[Tarefa]
Prossiga com o texto abaixo sobre o divórcio quando o cônjuge está desaparecido, começando logo depois do último trecho apresentado.

[Trecho selecionado]

════════════════

Meu cônjuge desapareceu. E agora? É possível me divorciar?

Vamos supor que há um casal em matrimônio. Certo dia, eles decidiram se afastar. Contudo, não foi feito o divórcio à época. Atualmente, não há conhecimento do paradeiro do outro cônjuge tampouco contato com seus parentes. É possível mesmo assim se divorciar?

A resposta é positiva. Isto porque, com a Emenda Constitucional 66/2010, o divórcio tornou a ser um direito potestativo do cônjuge, de sorte que basta unicamente a vontade do cônjuge para que o divórcio ocorra. Esta liberalidade do divórcio é prevista na Magna Carta:

Art. 226. A família, base da sociedade, tem especial proteção do Estado.

§6º O casamento civil pode ser dissolvido pelo divórcio.

Portanto, o divórcio pode ser realizado a qualquer tempo e independente da vontade do outro cônjuge, sem que se precise cumprir qualquer condição.

É plenamente possível, desta forma, que o cônjuge ajuíze uma ação de divórcio litigioso em face do outro. Serão efetuadas judicialmente tentativas de localização de Paulo, através de sistemas de informação do Poder Judiciário.

Caso ainda assim não se encontre o paradeiro do cônjuge desaparecido, frustrada todas as tentativas de localização, será efetuada a sua citação por edital, nomeando-se, assim, um curador especial (exercido pela Defensoria Pública) para tratar da defesa dos interesses do ausente, conforme se depreende do art. 72, II do Código de Processo Civil, conforme se vê:

Art. 72.  O juiz nomeará curador especial ao:

(…)

════════════════

[Trecho dos dados]

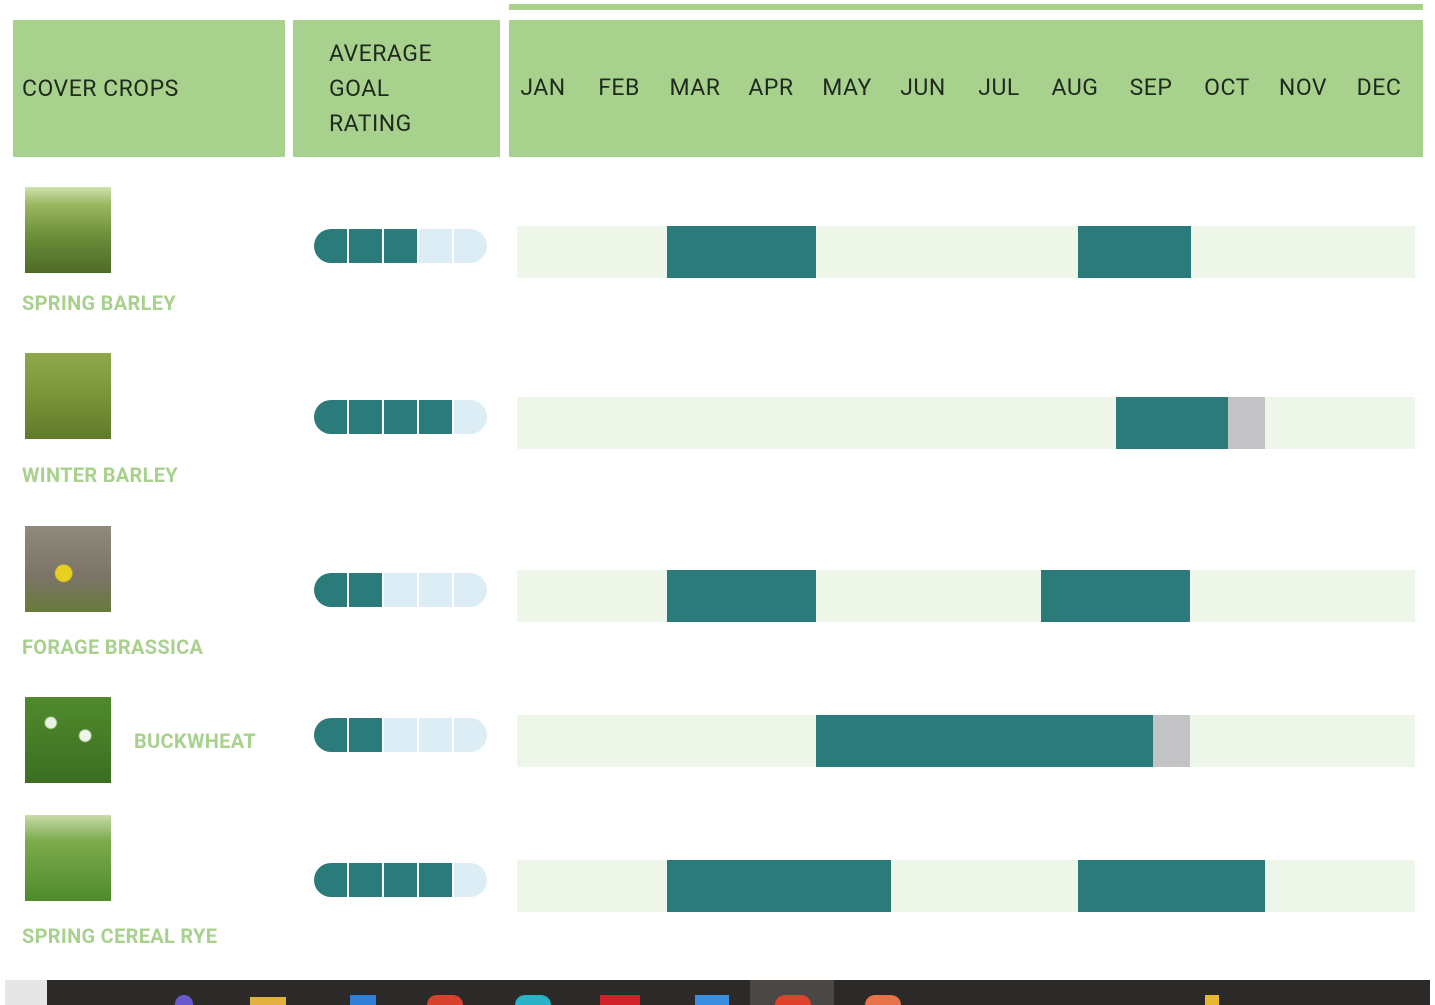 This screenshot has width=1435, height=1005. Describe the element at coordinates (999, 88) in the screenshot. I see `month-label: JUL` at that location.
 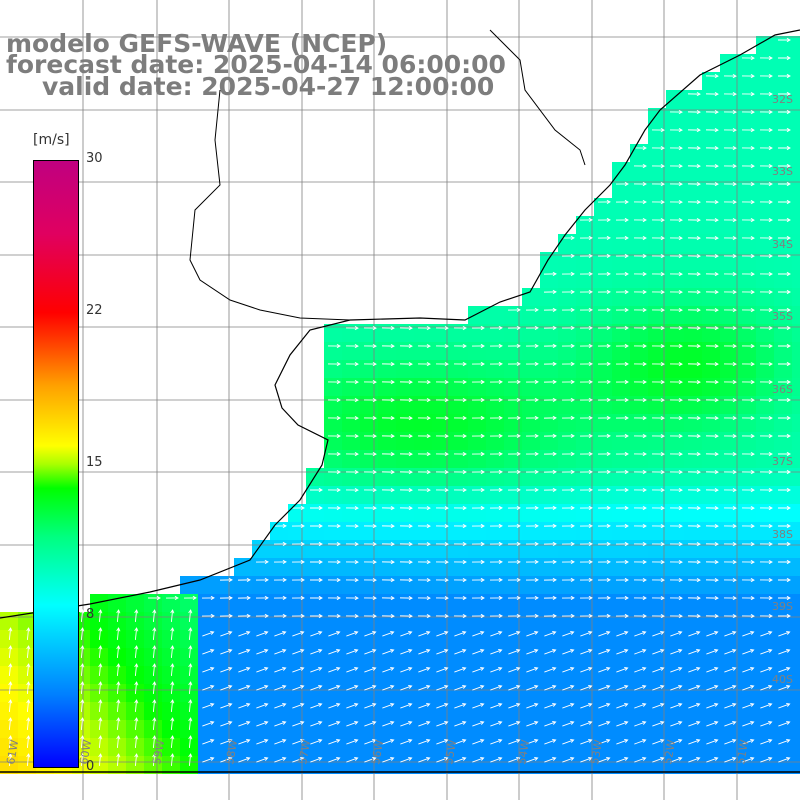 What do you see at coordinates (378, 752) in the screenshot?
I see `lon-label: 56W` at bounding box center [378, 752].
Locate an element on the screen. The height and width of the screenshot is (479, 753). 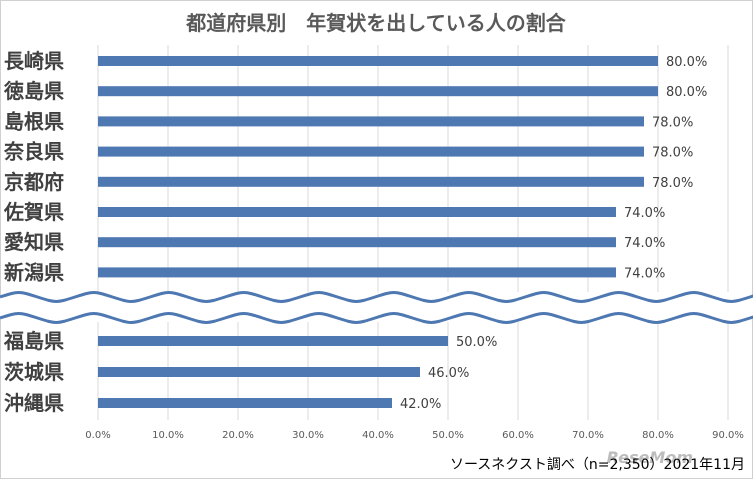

════════════════

[Resultado do exercício]
II – réu preso revel, bem como ao réu revel citado por edital ou com hora certa, enquanto não for constituído advogado.

Parágrafo único.  A curatela especial será exercida pela Defensoria Pública, nos termos da lei.

Na ação de divórcio deve-se levar em consideração o patrimônio adquirido na constância do casamento, bem como a questão de regulamentação de guardas. Ao cônjuge ausente, deve ser garantida a sua parte do patrimônio, a chamada meação, caso houver. Caso haja filhos menores ou incapazes, deverá haver necessária intervenção do Ministério Público.

Sobre bens, guarda e alimentos, trarei da temática em outro artigo.

Supondo que os cônjuges não tenham constituído bens na constância do casamento, nem tenham filhos incapazes, e dispensem alimentos entre si, a questão será meramente de direito, podendo o juiz de valer do julgamento antecipado da lide (art. 355, I do Código de Processo Civil), em razão de o divórcio se tratar de questão unicamente de direito:

Art. 355.  O juiz julgará antecipadamente o pedido, proferindo sentença com resolução de mérito, quando:

I – não houver necessidade de produção de outras provas;

A sentença de divórcio declarará a extinção da sociedade conjugal.

Quando houver discussão quanto ao sobrenome/patronímico adotado por ocasião do casamento, é liberalidade do cônjuge decidir se deve mantê-lo ou retirá-lo, ainda que o cônjuge tenha sido revel.

Segundo ensinamentos de Cristiano Chaves de Farias, a regra da manutenção do nome patronímico é aplicada, visto que o nome é um direito da personalidade, incorporando-se à personalidade jurídica do particular. Desta forma, na ação de divórcio, a regra é que o cônjuge permanecerá com o nome de casado, salvo se expressa manifestação deste em sentido contrário. [1]

Nesse sentido, em relação ao caso de revelia (quando o cônjuge está ausente/desaparecido e não se manifestou acerca de determinado ponto), o Superior Tribunal de Justiça (STJ) já posicionou no sentindo de que o fato da revelia não induz procedência do pedido da outra parte na exclusão do sobrenome adotado.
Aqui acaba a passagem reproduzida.